Leserbrief von Michael Otten, SPD–Fraktionsvorsitzender im Verdener Stadtrat, zum Bericht im Sonntags-Tipp vom 24.03.2019 „Druck auf dem Kessel“

Michael Otten
In dem Artikel wird der Eindruck erweckt, als sei das Problem der Wohnungsknappheit in Verden nicht seit Jahren hinlänglich bekannt. Hierbei scheint Herr Richter gerade erst erkannt zu haben, was die SPD Fraktion im
Verdener Stadtrat bereits im Oktober 2015 veranlasst hatte mit einem „Antrag zur Schaffung von 500 zusätzlichen Mietwohnungen“ die Stadt Verden zur Förderung des Wohnungsbaus in Verden aufzufordern. Entscheidend hierbei: Die Förderung des Schaffens von sog. “bezahlbarem“ Wohnraum, was mittelbar auch durch die Steigerung des Wohnungsbaus insgesamt erreicht wird.
Seitdem hat die Stadt Verden unter der Leitung von Bürgermeister Lutz Brockmann auf vielfältige Weise aktiv den Wohnungsbau in Verden gefördert. Als gewissermaßen erste Maßnahme wurde eine “Arbeitsgruppe Wohnungsbau“ aus allen Ratsfraktionen ins Leben gerufen um Zielgerichtete Entscheidungen des Rates voran zu treiben. Auf Vorschlag des Bürgermeisters hat der Rat 2016 einen Wohnbaufonds mit 1 Mio.€ im Haushalt bereitgestellt. Hieraus hat die Stadt erste Maßnahmen zur Schaffung von Bauland bzw. für neue Mietwohnungen beschlossen.
Diese Maßnahmen zeigen bereits Wirkung. Das Landesamt für Statistik zählte 2015 und 2016 insgesamt 199 neue Wohnungen in Verden und Baugenehmigungen für 262 weitere Wohnungen. Aktiv schafft die Stadt neue Baurechte und zusätzliche Bauplätze für Eigenheime und Mehrfamilienhäuser. In dem Baugebiet Neumühlen III wird es auch Reihenhausgrundstücke geben, womit der Neubau von “bezahlbaren“ bzw. günstigeren Eigenheimen gefördert wird. All diese Neubaugebiete ermöglichen mindestens 300 neue Wohnungen. Bei zwei Neubauvorhaben hat die Stadt mit den Investoren eine Quote von 20% preisgebundenen Mietwohnungen vereinbart. Eine Quote von 50% preisgebundene Mietwohnungen hat der Rat für die Ausschreibung des städtischen Bauplatzes in Dauelsen beschlossen.
Weil der Markt noch immer zu wenig preiswerte Mietwohnungen schafft, soll der Rat zeitnah beschließen, den Neubau des Bürgertreff um ein Ober- und Dachgeschoss für Mietwohnungen zu ergänzen.

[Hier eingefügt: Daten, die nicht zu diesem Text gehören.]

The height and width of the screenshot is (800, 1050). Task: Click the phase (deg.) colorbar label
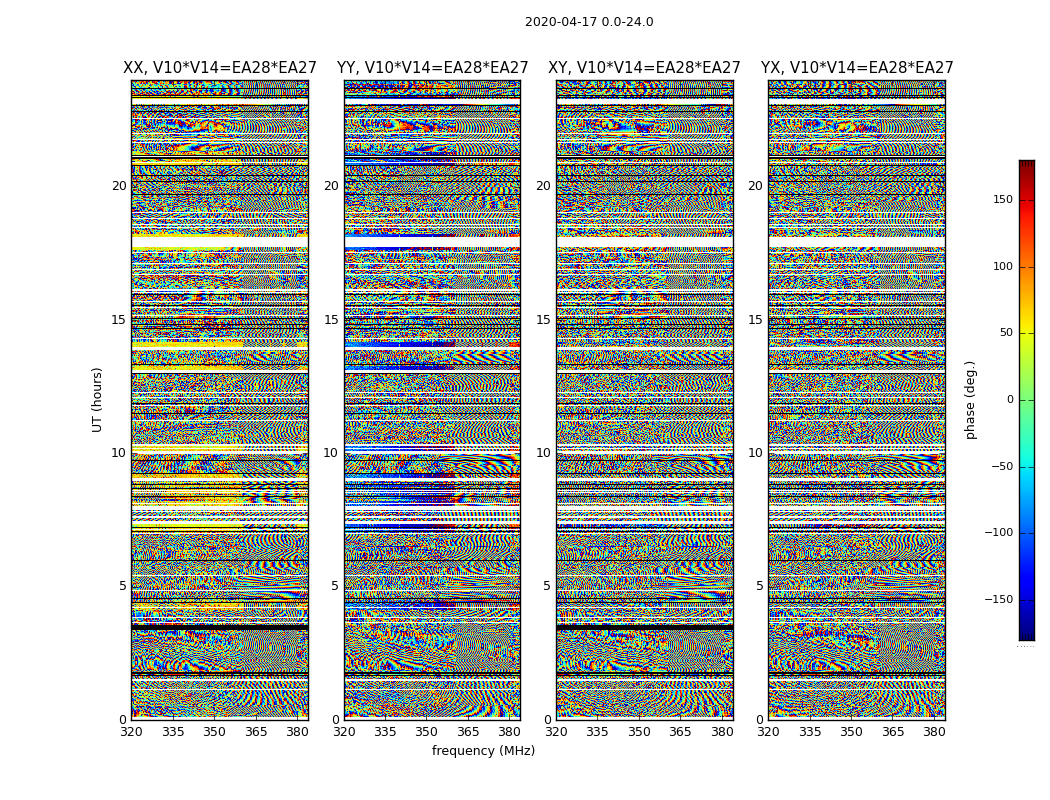pyautogui.click(x=970, y=399)
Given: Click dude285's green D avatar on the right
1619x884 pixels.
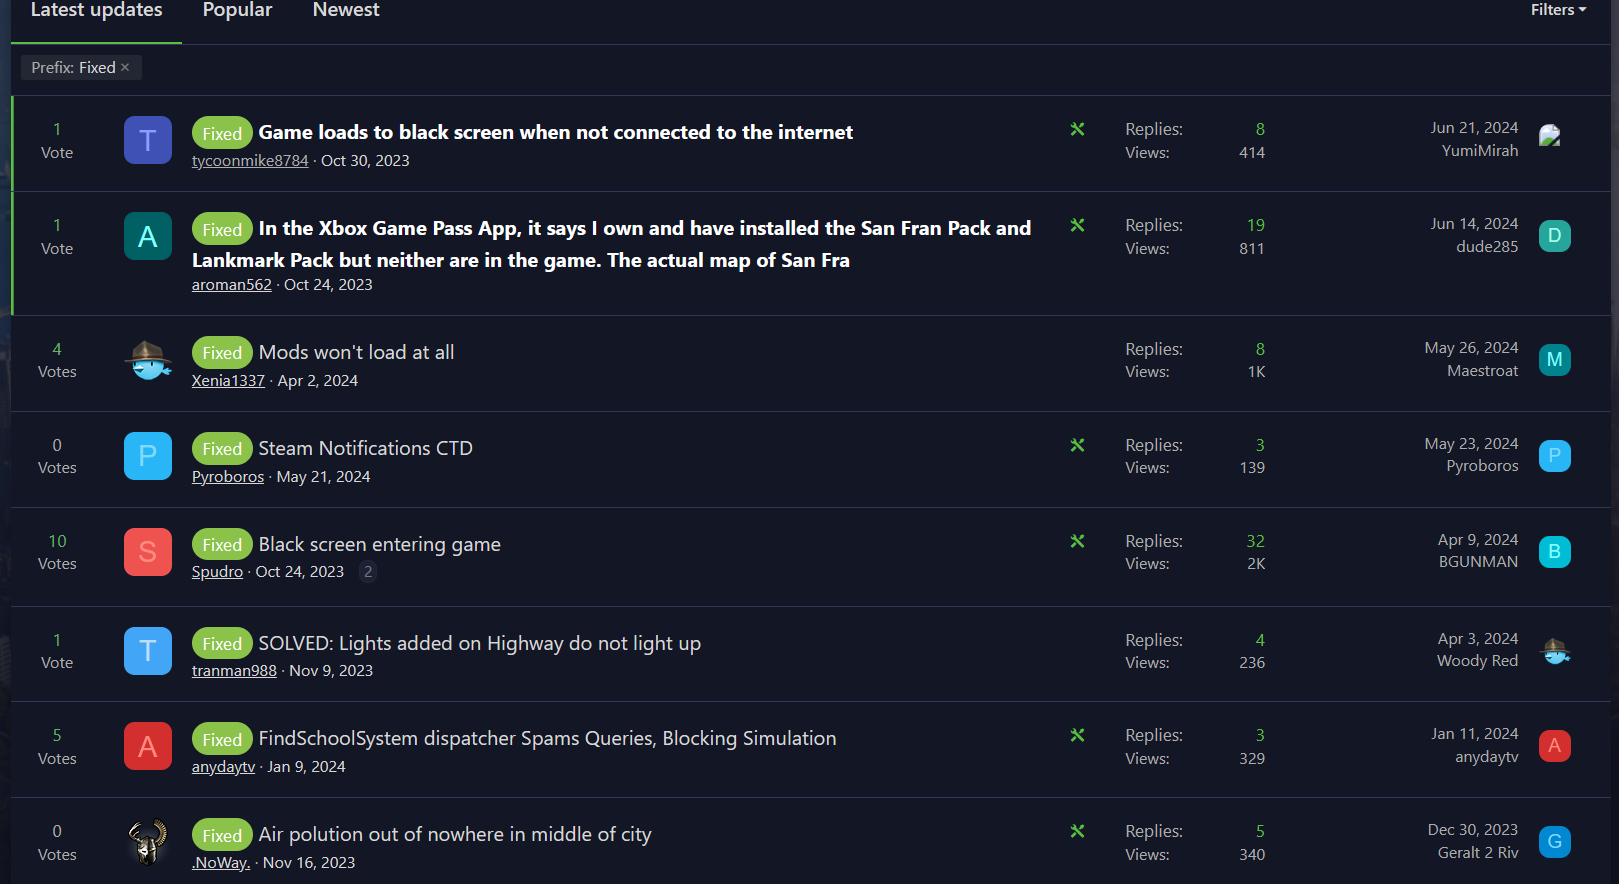Looking at the screenshot, I should (1554, 235).
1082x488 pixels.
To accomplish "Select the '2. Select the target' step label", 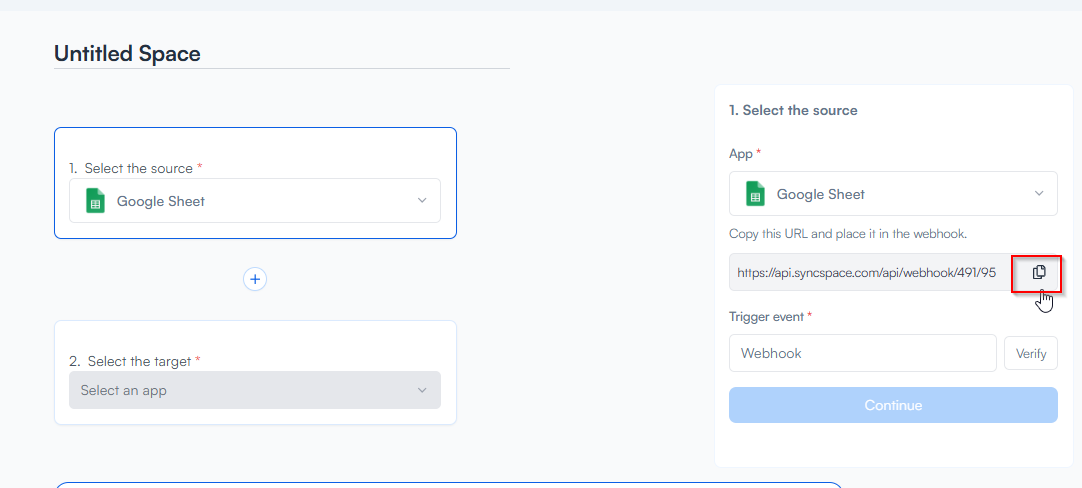I will [135, 361].
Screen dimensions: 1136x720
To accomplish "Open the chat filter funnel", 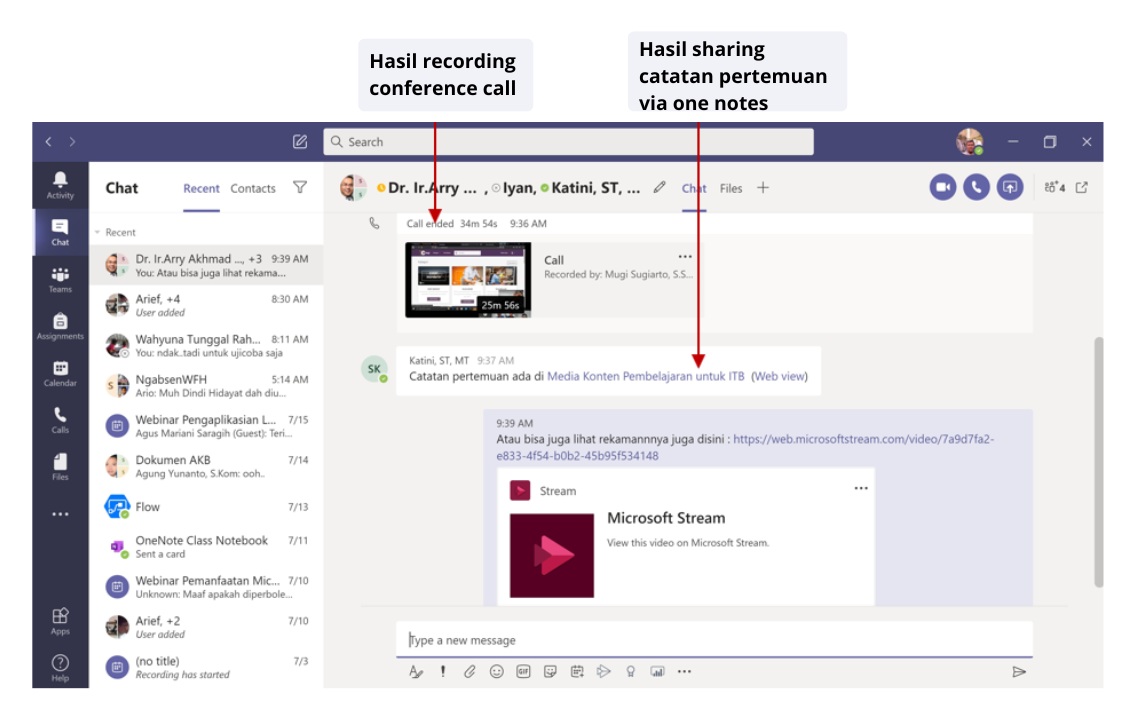I will pyautogui.click(x=299, y=187).
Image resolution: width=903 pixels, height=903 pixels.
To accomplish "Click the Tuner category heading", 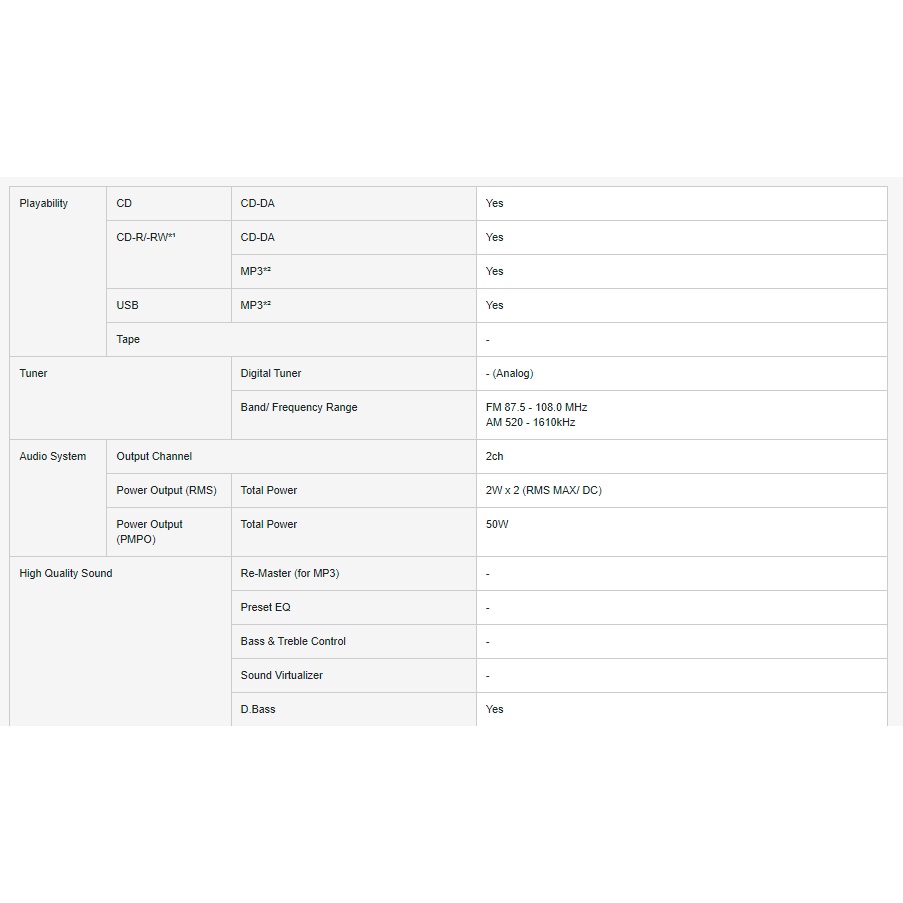I will tap(34, 374).
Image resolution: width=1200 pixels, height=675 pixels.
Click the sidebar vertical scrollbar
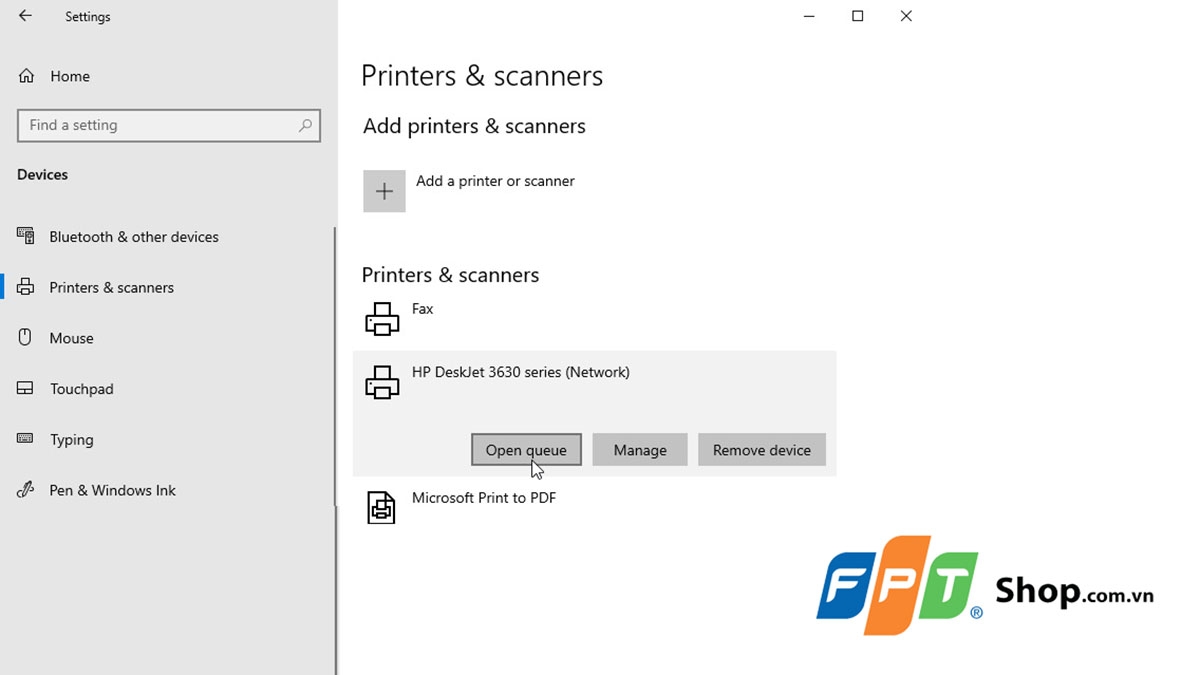click(x=335, y=400)

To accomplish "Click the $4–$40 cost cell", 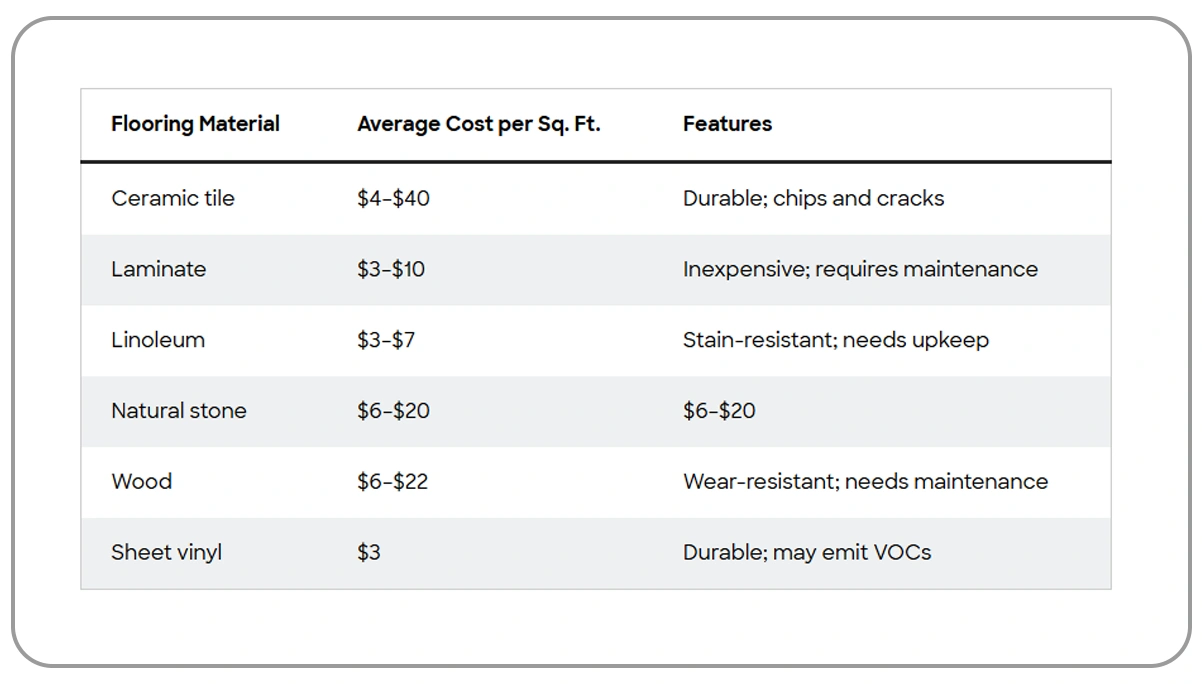I will 393,198.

Die Stadt kann und soll selbst mindestens 50 preisgünstige kleinere Mietwohnungen bauen. Die Brachfläche in der Ludwigstraße und der Acker an der Bremer Straße sind ideale neue Wohngebiete für lebenswerte Quartiere mit Eigenheimen, Eigentumswohnungen und Mietwohnungen.
Richtig ist die hohe Nachfrage nach Mietwohnungen. Aufgrund des Zuwachses an Arbeitsplätzen und der hohen Lebensqualität in Verden, wollen viele Menschen gerne in unserer Stadt wohnen. Daher wird die SPD-Fraktion wie auch unser Bürgermeister Lutz Brockmann den Wohnungsbau und insbesondere auch den Mietwohnungsbau in Verden auch in Zukunft tatkräftig vorantreiben.